Member of the New Zealand Parliament for National party list
- Incumbent
- Assumed office 25 November 2023
- Preceded by: Andrew Bayly

Personal details
- Born: 1987 (age 38–39) China
- Party: National

= Nancy Lu =

New Zealand National Party politician

Nancy Nan Lu (陸楠 (Lù Nán); born 1987) is a New Zealand politician and Member of Parliament in the House of Representatives for the National Party.

==Personal life==
Lu was born in China in 1987. She moved to New Zealand with her parents in 1997. She received her New Zealand education from Avondale Primary School, Pakuranga Intermediate, and Macleans College. She then attended Auckland University, from where she graduated with a Bachelor of Commerce in international business and accounting as a double major. Lu graduated with a Masters in Public Administration from Harvard Kennedy School of Government in May 2023. She is married with two daughters.

==Career==
After university, Lu worked as a chartered accountant for PwC, EY, Fonterra, among others, and was based in New Zealand, Hong Kong and China. She now lives in Auckland, New Zealand. She has been a board member for the Chinese New Settlers Services Trust, an organisation that supports new Chinese immigrants in New Zealand. Lu has been a board member on ContainerCo (NZ) Ltd in New Zealand.

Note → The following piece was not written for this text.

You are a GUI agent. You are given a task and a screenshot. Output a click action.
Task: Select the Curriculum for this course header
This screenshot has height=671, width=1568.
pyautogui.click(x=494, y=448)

== Member of Parliament ==

Lu stood as a list-only candidate for the National Party in the , ranked 26th on the party list. She was the highest-ranking new candidate for National, ranked ahead of 17 sitting National MPs, and was given one of the few list-only slots that National allowed for. Lu was National's only candidate of Chinese ethnicity in 2020. National did not perform strongly enough for Lu to be elected.

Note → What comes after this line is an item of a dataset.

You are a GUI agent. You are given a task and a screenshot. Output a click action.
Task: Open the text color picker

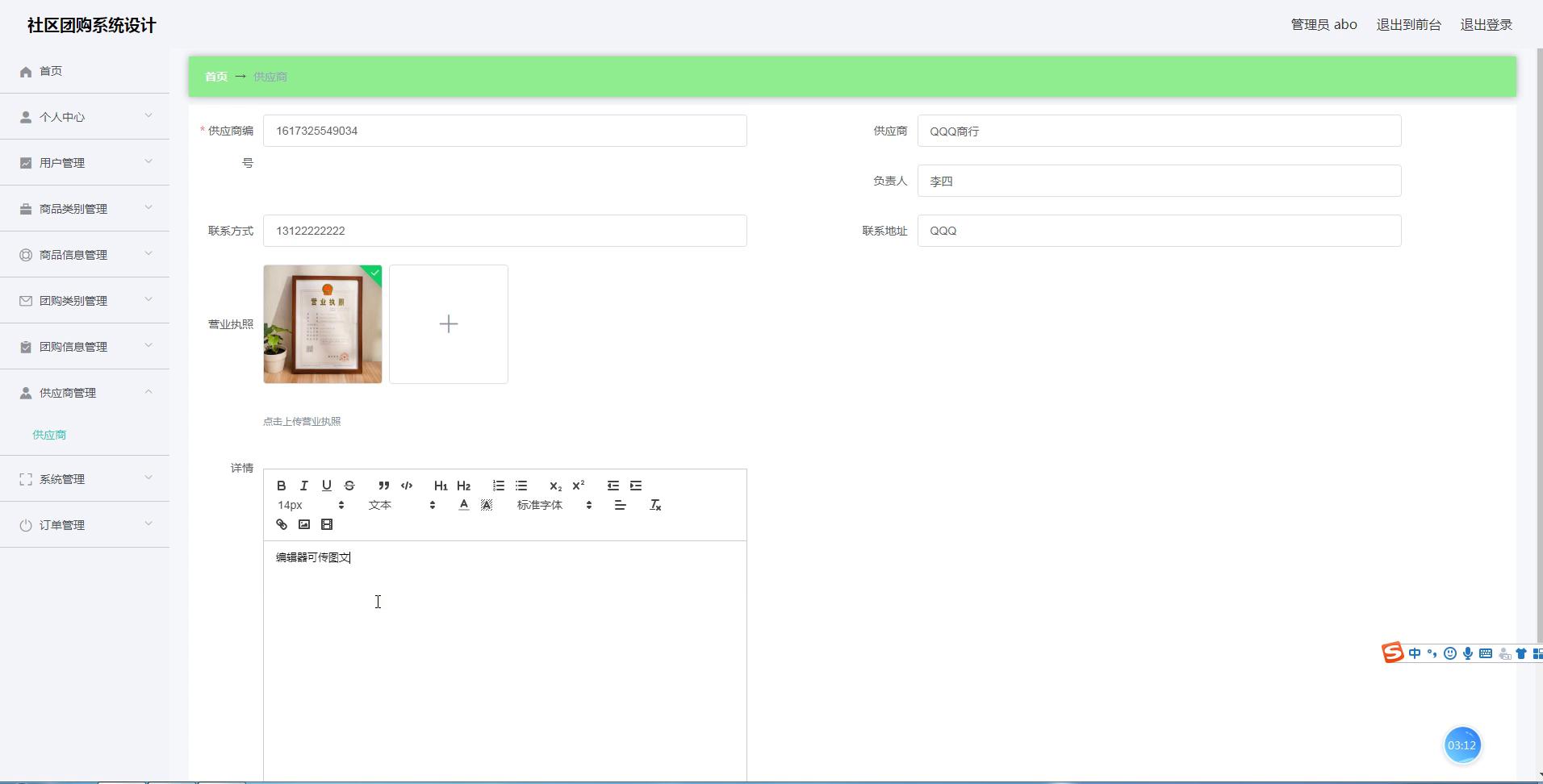(464, 505)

The National Party released its list for the 2023 general election on 19 August 2023. Lu was ranked 20th, the highest-ranked candidate not already in parliament. After the election, she was the highest ranked National list candidate not elected. Andrew Bayly had been expected to win the Port Waikato seat, but another candidate for Port Waikato died after advance voting had started, so the electorate votes were not counted and Bayly was elected from the list ahead of Lu. Bayly then won a by-election for Port Waikato held on 25 November 2023 and vacated his list seat, which was taken by Lu.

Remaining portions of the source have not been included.